Look for the word "will" in the data below, and copy every line that holds it.

Material provided section start

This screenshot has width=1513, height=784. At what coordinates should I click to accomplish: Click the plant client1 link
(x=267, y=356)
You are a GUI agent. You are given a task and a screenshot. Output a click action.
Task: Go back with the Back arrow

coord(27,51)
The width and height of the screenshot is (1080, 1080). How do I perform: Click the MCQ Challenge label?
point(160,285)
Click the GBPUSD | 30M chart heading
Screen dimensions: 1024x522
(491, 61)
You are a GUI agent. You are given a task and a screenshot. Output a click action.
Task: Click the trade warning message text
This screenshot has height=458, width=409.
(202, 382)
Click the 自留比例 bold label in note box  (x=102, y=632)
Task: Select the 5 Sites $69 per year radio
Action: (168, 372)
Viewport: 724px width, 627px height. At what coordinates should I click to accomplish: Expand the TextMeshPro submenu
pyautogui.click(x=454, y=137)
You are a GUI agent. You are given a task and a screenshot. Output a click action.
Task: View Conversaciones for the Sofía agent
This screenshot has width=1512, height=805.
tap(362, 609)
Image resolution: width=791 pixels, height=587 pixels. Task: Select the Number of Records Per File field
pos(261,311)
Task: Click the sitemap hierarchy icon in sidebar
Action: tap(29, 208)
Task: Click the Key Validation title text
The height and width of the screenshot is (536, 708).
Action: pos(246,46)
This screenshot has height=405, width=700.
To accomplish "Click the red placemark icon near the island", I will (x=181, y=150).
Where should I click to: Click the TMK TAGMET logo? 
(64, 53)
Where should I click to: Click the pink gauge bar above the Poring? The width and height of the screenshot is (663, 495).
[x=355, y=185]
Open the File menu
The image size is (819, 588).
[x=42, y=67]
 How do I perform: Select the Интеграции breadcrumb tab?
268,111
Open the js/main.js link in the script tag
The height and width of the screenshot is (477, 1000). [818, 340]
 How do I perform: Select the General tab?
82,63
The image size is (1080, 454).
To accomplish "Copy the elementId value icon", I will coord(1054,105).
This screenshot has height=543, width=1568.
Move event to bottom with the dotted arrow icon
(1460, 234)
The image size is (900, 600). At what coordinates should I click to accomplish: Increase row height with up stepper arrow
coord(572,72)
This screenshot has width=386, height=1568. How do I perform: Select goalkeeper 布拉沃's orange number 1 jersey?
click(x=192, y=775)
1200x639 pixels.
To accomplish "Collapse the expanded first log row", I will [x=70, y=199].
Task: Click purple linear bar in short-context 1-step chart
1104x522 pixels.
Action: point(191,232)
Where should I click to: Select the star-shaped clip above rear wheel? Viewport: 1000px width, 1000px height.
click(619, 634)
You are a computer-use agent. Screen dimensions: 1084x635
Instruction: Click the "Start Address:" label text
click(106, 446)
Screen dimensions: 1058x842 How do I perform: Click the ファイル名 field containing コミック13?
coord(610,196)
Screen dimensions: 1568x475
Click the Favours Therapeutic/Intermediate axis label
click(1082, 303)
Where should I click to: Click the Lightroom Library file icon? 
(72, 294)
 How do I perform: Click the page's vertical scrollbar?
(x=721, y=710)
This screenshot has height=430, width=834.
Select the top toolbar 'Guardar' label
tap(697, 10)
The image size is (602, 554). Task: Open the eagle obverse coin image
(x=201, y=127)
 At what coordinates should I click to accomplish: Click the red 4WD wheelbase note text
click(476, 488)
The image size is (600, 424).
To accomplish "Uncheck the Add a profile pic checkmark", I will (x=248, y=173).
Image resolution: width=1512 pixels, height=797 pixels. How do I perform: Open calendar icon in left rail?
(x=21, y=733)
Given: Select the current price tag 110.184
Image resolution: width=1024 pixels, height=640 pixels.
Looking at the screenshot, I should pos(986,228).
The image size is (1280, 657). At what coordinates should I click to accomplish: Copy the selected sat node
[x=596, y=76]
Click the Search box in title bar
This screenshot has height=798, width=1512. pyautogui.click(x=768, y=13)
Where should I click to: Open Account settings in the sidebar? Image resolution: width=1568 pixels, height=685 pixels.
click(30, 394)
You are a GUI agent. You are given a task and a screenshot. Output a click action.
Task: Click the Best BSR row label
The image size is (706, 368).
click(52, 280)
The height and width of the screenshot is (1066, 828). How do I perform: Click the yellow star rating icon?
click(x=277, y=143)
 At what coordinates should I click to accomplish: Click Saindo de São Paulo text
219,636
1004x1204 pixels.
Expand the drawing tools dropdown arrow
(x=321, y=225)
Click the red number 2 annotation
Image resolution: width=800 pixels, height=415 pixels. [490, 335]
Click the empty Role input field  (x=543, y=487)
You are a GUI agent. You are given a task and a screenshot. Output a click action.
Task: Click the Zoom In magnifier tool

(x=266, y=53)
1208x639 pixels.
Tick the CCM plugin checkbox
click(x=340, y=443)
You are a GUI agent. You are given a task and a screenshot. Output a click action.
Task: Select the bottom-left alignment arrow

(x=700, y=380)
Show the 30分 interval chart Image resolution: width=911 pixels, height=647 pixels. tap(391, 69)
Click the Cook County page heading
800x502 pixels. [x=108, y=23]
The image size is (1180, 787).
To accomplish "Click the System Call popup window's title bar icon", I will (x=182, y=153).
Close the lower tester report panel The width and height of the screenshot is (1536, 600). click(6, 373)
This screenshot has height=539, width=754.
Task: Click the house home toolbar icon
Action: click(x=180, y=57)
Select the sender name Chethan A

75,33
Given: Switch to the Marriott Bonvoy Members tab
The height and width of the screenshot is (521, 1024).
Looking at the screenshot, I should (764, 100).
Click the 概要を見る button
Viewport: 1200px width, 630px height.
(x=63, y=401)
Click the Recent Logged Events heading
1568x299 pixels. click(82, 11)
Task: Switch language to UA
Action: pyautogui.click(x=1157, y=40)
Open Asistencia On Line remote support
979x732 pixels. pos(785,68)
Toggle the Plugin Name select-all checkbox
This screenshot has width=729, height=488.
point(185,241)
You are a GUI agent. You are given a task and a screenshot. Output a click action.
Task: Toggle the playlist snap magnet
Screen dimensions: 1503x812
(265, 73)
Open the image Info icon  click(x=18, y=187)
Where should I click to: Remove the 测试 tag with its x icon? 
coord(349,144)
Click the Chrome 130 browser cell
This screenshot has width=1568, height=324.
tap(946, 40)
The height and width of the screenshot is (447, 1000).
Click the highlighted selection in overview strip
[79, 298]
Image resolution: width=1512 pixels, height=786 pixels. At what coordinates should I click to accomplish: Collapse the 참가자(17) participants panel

Material provided section end

Response -
To accomplish "Click the red placemark icon near the island", I will (x=181, y=150).
To accomplish "Copy the elementId value icon", I will coord(1054,105).
To accomplish "Collapse the expanded first log row", I will [x=70, y=199].
To accomplish "Uncheck the Add a profile pic checkmark", I will (x=248, y=173).
To accomplish "Click the System Call popup window's title bar icon", I will (x=182, y=153).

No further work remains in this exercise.